2016/23: Grâce, Delphine BERTHOLON

grace

« Dès que je passai le seuil de la maison, je sus que quelque chose n’allait pas. » 1981. Dans la campagne beaujolaise, Grâce Marie Bataille, trente-trois ans, vit avec ses enfants au rythme des retours de son mari lorsqu’une jeune fille au pair polonaise vient perturber une vie jusque là tracée à la craie… 2010. Nathan, son fils, la retrouve pour fêter Noël. Mais cette année, tout est différent. Avec une maîtrise narrative magistrale, Grâce invoque les fantômes, les secrets,  les non-dits familiaux, et nous plonge dans une atmosphère aussi trouble qu’envoûtante.

Voici une très jolie découverte.

Le roman est mené de deux points de vues: celui de Grâce d’un côté et de l’autre, celui de Nathan devenu adulte. L’histoire se met en place ainsi: Grâce a épousé Thomas, duquel elle a deux enfants, Lise et Nathan. Thomas est très souvent absent pour son travail. Une année, ils embauchent une jeune fille au pair polonaise, Christina. Seulement Christina est très jeune et très jolie, ce qui n’échappe pas à Thomas.
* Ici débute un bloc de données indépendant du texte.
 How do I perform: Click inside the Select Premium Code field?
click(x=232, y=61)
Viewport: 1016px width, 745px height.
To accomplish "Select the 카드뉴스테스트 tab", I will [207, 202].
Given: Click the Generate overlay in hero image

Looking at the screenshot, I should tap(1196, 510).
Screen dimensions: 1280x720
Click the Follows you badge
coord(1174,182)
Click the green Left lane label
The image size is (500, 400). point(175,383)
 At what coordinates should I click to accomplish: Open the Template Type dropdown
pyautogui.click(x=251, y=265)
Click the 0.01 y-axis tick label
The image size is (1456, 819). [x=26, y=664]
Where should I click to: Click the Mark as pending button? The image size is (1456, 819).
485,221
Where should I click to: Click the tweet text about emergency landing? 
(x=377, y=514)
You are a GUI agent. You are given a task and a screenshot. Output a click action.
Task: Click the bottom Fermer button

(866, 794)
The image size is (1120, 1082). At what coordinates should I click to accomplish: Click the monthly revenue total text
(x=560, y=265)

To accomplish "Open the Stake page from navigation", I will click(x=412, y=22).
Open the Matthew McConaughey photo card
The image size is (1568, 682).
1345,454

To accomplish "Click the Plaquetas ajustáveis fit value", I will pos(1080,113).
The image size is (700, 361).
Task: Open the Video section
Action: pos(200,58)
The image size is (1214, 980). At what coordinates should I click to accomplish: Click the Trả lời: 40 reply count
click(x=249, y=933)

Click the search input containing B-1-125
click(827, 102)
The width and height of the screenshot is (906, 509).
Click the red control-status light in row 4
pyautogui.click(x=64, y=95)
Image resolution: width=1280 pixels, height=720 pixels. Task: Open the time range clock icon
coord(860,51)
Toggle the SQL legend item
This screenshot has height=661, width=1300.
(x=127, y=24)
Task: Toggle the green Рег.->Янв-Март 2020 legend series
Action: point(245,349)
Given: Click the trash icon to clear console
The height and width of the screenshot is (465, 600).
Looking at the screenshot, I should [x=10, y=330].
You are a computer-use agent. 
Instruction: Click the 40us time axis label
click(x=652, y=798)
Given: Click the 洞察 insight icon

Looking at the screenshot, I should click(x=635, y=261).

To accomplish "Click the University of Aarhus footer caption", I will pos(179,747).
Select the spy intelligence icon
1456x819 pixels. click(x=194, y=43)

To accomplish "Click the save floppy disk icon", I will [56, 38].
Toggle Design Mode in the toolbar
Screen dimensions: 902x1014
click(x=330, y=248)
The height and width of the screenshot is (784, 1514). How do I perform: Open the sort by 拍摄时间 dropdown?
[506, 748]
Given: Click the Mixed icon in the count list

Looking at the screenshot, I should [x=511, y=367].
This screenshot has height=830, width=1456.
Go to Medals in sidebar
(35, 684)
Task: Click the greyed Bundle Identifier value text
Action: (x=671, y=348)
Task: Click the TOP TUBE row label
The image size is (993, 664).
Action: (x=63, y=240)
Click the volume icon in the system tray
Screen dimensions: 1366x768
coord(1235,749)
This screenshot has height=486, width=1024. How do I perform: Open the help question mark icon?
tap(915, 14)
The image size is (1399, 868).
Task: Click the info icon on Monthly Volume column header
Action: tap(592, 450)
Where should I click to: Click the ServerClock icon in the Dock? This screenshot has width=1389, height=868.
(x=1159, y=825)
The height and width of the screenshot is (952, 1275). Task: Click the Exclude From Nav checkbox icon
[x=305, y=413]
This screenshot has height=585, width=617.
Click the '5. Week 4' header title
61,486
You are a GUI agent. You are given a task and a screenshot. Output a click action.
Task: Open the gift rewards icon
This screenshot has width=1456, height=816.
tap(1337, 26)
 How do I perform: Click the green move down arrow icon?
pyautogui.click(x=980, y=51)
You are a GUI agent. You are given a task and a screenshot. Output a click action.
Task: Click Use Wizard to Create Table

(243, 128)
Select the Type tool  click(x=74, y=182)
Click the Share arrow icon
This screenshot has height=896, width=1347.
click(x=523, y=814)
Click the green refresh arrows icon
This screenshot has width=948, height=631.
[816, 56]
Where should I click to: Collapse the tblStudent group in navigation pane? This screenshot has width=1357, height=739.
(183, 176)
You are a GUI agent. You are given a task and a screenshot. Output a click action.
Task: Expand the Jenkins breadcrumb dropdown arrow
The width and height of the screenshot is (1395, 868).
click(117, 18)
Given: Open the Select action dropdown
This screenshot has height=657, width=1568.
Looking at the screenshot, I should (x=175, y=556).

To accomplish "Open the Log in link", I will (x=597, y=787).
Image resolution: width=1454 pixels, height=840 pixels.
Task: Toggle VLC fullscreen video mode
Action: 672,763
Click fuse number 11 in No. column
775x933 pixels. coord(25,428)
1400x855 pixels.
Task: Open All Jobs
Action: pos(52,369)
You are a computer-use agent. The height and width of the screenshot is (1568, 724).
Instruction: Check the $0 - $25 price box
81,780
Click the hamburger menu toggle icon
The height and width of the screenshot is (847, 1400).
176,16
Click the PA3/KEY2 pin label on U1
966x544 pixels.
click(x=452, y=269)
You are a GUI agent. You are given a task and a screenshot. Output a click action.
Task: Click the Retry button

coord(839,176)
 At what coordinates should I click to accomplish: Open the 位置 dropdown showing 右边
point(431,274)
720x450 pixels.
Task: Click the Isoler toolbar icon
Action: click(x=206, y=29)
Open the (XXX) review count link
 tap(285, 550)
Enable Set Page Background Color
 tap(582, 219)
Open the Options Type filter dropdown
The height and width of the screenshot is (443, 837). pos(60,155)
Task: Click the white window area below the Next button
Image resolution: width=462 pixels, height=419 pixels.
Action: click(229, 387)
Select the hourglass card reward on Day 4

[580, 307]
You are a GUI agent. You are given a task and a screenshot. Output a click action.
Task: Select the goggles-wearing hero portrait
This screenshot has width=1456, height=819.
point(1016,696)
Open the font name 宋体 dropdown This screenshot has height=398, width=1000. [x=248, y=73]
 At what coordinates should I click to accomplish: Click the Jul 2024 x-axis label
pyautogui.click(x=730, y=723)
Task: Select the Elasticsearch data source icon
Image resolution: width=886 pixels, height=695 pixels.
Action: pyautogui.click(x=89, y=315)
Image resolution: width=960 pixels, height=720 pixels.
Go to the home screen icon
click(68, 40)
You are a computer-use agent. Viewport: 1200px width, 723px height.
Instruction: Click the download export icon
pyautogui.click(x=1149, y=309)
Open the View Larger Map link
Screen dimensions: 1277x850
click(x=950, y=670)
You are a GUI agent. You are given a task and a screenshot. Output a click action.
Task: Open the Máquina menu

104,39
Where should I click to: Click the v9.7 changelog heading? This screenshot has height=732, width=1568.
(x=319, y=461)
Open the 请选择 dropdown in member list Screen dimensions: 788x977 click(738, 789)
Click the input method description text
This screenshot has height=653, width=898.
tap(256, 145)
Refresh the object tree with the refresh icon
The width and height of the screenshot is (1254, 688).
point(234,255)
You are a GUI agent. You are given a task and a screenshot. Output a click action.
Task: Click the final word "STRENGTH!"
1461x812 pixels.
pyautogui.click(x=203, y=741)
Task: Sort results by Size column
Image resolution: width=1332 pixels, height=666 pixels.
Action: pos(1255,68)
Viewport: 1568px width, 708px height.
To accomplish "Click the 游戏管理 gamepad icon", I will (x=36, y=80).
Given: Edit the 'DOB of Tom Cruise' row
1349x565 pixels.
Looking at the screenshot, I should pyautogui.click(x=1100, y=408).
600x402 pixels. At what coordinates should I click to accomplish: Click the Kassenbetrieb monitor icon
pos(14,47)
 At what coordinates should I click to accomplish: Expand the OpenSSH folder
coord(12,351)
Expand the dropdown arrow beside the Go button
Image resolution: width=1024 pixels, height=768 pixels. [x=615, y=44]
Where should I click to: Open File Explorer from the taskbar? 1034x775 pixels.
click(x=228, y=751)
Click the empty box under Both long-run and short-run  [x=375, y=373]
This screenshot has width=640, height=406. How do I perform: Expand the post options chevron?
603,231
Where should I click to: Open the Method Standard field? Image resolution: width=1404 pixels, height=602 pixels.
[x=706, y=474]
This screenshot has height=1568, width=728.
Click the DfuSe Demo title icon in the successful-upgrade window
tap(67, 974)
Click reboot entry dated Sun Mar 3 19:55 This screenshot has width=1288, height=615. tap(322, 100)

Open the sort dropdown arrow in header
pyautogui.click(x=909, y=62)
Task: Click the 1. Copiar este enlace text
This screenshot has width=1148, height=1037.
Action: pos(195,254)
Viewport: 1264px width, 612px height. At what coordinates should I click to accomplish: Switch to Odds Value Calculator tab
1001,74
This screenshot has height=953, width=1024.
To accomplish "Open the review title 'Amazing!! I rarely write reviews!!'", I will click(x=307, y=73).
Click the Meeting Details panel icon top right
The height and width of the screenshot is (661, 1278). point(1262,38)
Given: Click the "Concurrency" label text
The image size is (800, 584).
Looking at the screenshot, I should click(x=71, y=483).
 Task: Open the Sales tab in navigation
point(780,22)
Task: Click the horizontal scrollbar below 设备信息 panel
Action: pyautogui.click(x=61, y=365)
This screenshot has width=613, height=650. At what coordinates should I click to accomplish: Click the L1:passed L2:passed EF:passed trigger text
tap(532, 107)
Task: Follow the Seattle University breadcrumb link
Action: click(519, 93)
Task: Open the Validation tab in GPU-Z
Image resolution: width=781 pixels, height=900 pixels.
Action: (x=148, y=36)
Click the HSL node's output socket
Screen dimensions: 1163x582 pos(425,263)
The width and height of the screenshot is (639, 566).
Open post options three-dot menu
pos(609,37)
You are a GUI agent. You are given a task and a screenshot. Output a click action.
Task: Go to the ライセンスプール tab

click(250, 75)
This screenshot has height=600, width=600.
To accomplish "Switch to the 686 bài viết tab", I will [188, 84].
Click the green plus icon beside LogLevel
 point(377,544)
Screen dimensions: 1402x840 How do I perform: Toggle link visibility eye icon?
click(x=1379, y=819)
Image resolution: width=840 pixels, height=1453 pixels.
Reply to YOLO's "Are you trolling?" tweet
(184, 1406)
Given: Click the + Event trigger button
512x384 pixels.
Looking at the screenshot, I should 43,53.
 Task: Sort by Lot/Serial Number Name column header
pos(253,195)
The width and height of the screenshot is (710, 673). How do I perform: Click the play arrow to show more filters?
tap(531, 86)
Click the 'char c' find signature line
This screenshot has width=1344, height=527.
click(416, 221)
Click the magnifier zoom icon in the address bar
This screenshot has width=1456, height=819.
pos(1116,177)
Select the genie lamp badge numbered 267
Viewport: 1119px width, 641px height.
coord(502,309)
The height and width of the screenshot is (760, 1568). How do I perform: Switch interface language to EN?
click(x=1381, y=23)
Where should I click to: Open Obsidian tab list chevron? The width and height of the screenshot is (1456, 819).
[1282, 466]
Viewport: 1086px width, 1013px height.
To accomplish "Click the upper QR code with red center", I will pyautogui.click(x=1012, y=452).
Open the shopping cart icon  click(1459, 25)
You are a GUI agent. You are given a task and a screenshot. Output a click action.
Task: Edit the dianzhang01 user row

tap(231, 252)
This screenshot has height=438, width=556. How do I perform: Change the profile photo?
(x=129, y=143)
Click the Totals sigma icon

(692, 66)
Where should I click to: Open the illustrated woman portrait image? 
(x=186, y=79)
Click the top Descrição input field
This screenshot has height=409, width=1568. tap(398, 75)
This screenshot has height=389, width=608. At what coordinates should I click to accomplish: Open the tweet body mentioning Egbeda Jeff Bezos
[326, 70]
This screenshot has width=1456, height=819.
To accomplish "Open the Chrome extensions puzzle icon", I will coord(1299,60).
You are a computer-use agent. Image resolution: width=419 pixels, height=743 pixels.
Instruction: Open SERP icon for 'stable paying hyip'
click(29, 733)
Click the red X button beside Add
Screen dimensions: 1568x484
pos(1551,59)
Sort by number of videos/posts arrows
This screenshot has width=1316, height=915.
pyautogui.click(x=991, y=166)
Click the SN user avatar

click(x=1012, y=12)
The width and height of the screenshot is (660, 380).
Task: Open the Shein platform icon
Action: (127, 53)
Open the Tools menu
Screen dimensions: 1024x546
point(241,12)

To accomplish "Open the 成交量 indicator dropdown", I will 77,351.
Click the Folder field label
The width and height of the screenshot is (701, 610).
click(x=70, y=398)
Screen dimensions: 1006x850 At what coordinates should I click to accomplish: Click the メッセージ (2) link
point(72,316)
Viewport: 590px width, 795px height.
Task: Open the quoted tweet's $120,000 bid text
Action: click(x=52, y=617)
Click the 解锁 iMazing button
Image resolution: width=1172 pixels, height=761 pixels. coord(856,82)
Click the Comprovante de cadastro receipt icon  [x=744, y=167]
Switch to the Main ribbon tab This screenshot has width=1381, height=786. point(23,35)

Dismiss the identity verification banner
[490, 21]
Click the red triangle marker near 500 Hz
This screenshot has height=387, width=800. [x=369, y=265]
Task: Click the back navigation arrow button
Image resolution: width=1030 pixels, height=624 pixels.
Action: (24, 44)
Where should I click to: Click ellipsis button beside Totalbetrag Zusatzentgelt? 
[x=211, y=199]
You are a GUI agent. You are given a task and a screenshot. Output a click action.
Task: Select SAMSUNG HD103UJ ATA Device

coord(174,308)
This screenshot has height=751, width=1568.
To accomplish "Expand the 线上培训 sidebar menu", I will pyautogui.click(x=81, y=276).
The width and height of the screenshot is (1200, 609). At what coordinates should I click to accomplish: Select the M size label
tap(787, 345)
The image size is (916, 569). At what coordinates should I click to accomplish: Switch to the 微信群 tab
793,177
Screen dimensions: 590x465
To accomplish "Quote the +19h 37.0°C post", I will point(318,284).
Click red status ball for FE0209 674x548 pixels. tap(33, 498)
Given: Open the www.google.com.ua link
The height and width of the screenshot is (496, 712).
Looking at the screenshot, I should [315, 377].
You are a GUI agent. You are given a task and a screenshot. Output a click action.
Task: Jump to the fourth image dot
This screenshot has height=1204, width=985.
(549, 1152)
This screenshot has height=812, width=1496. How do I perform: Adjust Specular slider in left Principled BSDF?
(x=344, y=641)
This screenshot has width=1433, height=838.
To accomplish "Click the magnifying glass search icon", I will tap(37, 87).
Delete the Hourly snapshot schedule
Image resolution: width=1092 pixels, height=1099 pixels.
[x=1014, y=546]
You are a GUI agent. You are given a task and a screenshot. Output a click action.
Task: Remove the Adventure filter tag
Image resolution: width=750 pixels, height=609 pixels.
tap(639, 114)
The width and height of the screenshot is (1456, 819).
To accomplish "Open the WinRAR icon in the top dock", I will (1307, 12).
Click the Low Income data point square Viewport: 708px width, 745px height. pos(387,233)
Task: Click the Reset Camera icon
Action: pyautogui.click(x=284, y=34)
Et puis un jour, Christina disparaît, repartie en Pologne près des siens où les choses vont mal. A la suite de quoi, Thomas partira lui aussi. Trente ans après, Nathan revient à la maison familiale retrouver Grâce et Lise pour les fêtes de Noël. Bien sur, cette année-là, il y aura des surprises imprévues. Des secrets vont refaire surface, certains trouveront des réponses à leurs pressentiments.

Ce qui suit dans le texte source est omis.